Stored data entries:
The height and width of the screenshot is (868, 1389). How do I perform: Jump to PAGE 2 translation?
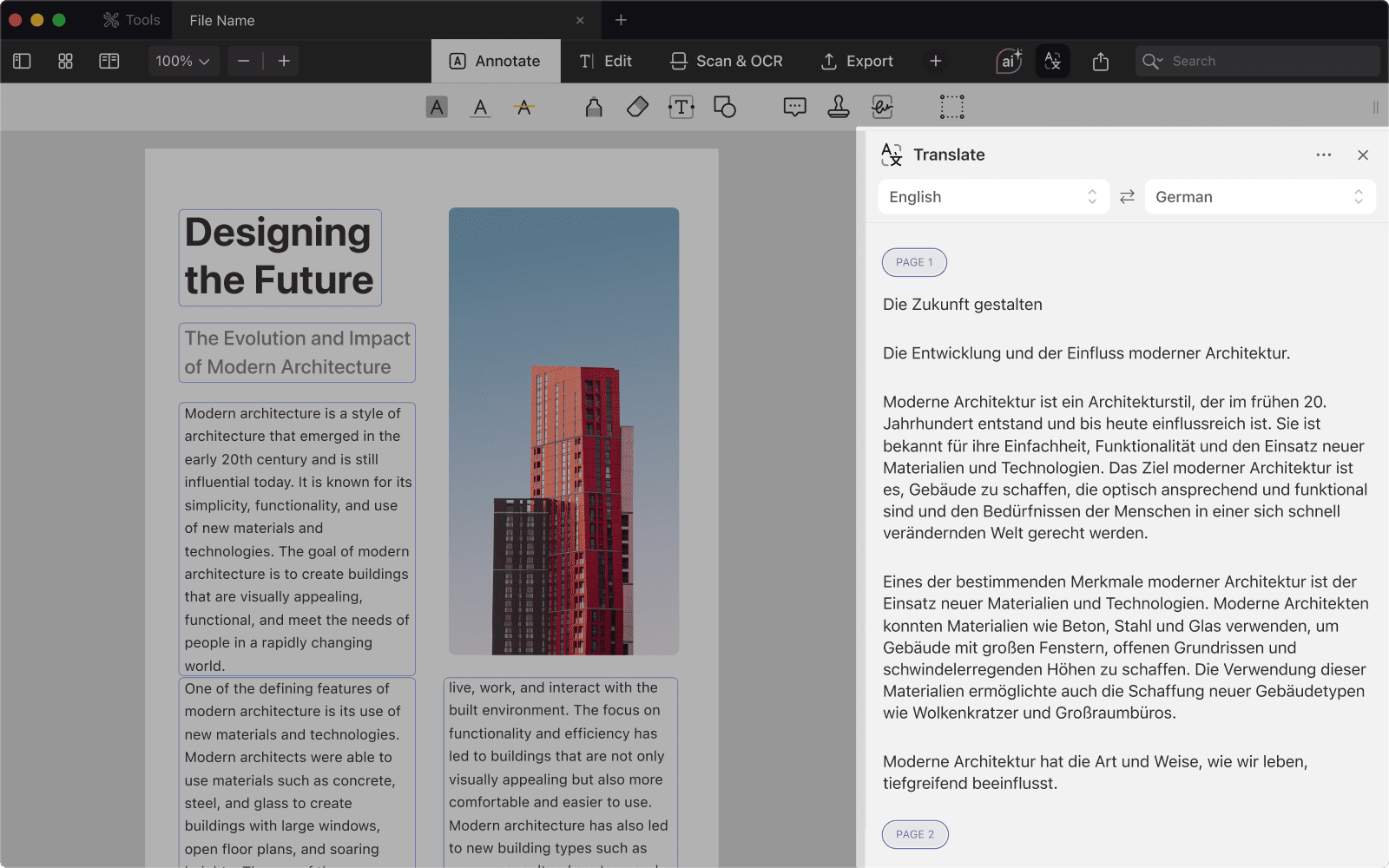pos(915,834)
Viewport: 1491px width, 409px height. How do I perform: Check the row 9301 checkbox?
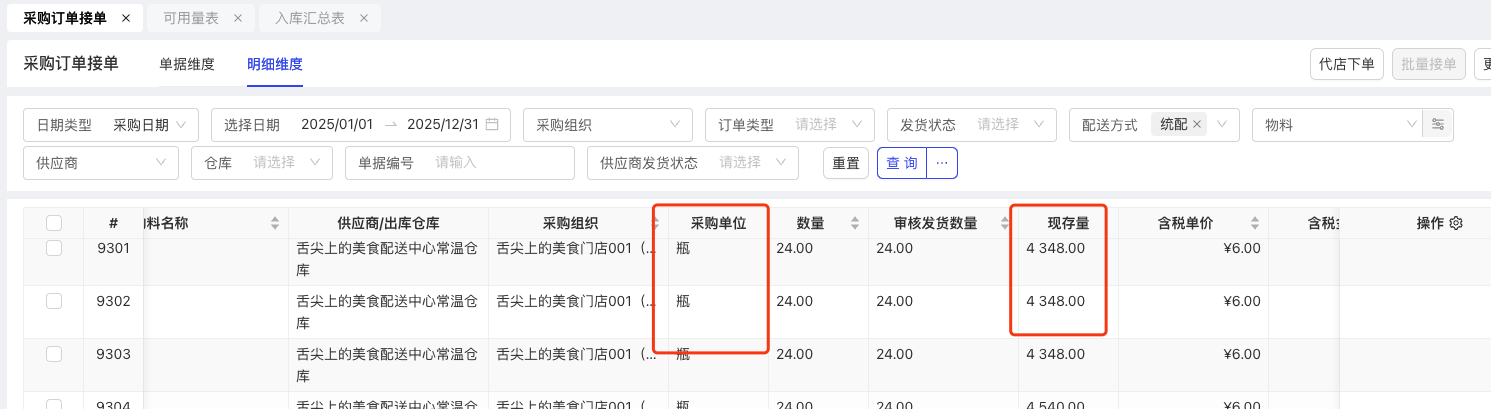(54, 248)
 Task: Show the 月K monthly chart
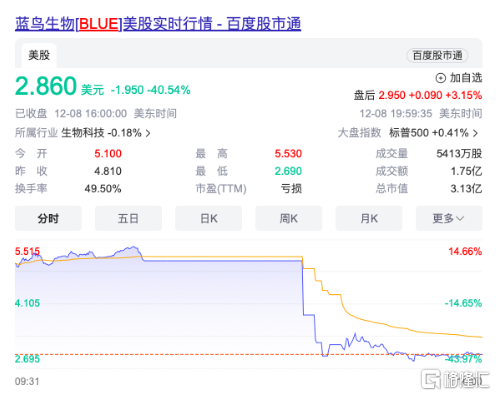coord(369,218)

WORK REQUEST:
Please return, exactly and with pictures omitted, the lines from the line holding "Viewport: 1491px width, 409px" through the end of the data above, inclusive.

FINISHED TASK:
Viewport: 1491px width, 409px height. How do I perform: Check the row 9301 checkbox?
(54, 248)
 Task: Show the 月K monthly chart
coord(369,218)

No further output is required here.